Henry Burrell with his portable platypusary

He set up a small native zoo and became interested in the platypus, Ornithorhynchus anatinus, which he had been told could not be kept in captivity. He spent much of his time studying the platypus on the rivers surrounding the station: the Namoi, Manilla and Macdonald. He captured some specimens and managed to keep them alive in a portable artificial habitat of his own devising, which he christened a "platypusary". He made the first exhibition of the platypus at the Moore Park Zoological Gardens (moved and renamed Taronga Zoological Gardens in 1917) in 1910, and with Ellis Stanley Joseph he took the first live platypuses to be seen outside Australia to the United States in 1922. He was also the first person to successfully keep a baby platypus in captivity.

His interest extended to the other monotremes, the echidnas, and he made a film showing the habits of both monotremes.
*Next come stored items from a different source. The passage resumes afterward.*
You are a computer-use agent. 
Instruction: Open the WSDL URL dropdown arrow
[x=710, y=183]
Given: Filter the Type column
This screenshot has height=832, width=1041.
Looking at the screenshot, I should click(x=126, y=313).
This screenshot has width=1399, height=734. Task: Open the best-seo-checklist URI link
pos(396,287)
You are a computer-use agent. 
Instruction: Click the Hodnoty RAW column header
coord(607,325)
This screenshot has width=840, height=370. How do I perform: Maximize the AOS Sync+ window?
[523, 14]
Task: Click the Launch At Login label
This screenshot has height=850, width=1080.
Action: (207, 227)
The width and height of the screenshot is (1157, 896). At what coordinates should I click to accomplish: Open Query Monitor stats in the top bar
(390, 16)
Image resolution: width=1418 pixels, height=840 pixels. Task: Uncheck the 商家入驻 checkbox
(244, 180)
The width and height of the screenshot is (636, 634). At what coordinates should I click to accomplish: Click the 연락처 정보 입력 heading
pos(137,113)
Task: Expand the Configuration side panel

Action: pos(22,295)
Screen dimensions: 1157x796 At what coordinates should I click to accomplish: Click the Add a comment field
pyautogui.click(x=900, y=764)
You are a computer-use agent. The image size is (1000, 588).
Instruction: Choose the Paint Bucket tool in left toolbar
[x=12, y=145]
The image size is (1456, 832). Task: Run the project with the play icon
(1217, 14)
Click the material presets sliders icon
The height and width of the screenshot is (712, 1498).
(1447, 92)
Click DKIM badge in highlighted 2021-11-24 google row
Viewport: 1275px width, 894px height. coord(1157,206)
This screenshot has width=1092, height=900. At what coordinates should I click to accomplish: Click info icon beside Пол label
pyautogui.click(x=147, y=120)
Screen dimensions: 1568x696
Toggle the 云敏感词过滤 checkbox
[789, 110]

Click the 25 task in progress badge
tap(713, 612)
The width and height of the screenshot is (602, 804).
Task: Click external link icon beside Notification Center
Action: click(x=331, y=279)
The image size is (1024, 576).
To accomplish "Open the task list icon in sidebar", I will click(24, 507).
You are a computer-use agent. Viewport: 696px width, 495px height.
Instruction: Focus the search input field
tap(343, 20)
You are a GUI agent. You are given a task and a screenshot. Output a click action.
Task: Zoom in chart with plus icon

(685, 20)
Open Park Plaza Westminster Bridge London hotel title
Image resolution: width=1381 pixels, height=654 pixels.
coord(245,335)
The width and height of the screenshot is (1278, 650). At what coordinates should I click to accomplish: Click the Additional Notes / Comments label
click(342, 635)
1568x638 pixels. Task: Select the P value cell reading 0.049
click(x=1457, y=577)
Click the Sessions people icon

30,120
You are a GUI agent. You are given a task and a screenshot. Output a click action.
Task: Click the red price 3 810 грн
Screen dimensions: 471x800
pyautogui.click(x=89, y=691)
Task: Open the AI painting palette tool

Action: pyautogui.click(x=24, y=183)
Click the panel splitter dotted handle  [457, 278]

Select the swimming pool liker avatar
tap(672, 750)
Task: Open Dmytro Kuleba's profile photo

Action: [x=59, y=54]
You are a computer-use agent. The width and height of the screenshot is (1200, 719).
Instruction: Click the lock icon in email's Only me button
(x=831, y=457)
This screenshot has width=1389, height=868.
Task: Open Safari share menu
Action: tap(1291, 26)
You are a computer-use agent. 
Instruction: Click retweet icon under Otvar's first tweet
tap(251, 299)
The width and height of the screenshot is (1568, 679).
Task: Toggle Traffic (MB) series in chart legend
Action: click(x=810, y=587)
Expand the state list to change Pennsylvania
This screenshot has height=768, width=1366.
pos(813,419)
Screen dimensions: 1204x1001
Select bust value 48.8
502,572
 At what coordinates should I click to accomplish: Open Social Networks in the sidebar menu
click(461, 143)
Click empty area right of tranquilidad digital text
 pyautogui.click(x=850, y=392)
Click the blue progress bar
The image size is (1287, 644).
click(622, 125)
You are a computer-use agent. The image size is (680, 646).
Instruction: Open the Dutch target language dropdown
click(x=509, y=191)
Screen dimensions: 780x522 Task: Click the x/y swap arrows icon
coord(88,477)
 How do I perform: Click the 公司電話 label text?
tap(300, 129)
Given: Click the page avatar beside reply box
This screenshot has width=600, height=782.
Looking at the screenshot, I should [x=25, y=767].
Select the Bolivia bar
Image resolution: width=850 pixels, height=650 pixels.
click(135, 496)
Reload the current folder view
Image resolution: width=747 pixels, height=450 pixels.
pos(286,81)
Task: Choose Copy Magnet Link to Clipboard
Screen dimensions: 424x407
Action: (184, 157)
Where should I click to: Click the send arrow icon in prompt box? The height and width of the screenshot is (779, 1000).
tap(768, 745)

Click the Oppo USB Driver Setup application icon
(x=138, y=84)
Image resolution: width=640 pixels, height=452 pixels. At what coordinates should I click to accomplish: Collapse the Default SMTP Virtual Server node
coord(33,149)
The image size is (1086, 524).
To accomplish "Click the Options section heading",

He made recordings of their vocalizations and contributed articles on the monotremes to the Australian Encyclopedia.

In 1926 he published The Wild Animals of Australasia (with A. S. Le Souef) and in the next year, The Platypus, its Discovery, Zoological Position Form and Characteristics, Habits, Life History, etc. It was regarded as the authoritative work on the species despite Burrell being denied official sanction and hence being restricted in his area of study. In 1927 Burrell was stricken with paralysis; he recovered, but moved to Sydney to continue working.

Burrell was a regular contributor to scientific journals. He was a corresponding member of the Zoological Society of London and of the Australian Museum, and a fellow of the Royal Zoological Society of New South Wales amongst other memberships of learned societies; he collected specimens for the University of Sydney and the Commonwealth government.

In 1937 he received an OBE. His wife died in 1941, and in 1942 Burrell married Daisy Ellen Brown. Burrell died suddenly of heart disease on 29 July 1945 at his home at Randwick, New South Wales. His collection of photographic negatives was donated to the Australian Museum, and his unique complete sequence of monotreme exhibits to the Australian Institute of Anatomy in Canberra.

Thylacine

Burrell is credited with a notorious 1921 photo of a thylacine (or Tasmanian tiger), showing it standing in the bush with a chicken in its mouth. Robert Paddle, author of The Last Tasmanian Tiger: The History and Extinction of the Thylacine, credits this picture with adding much to the reputation of the thylacine as a poultry killer. The image was published in the Australian Museum Magazine and The Wild Animals of Australasia.[1]

Burrell's original photo clearly shows that the animal was captive, but the version that appeared in the newspaper was cropped to remove these details. Researcher Carol Freeman analysed the photo and concluded that the thylacine shown was a mounted specimen, posed for the camera with the bird in its mouth.

References

  1. The Australian Museum Magazine 1:3 1921; Le Souef, A. S. and Burrell, H. 1926. The Wild Animals of Australasia; embracing New Guinea and the nearer Pacific Islands. George Harrap. Sydney, NSW.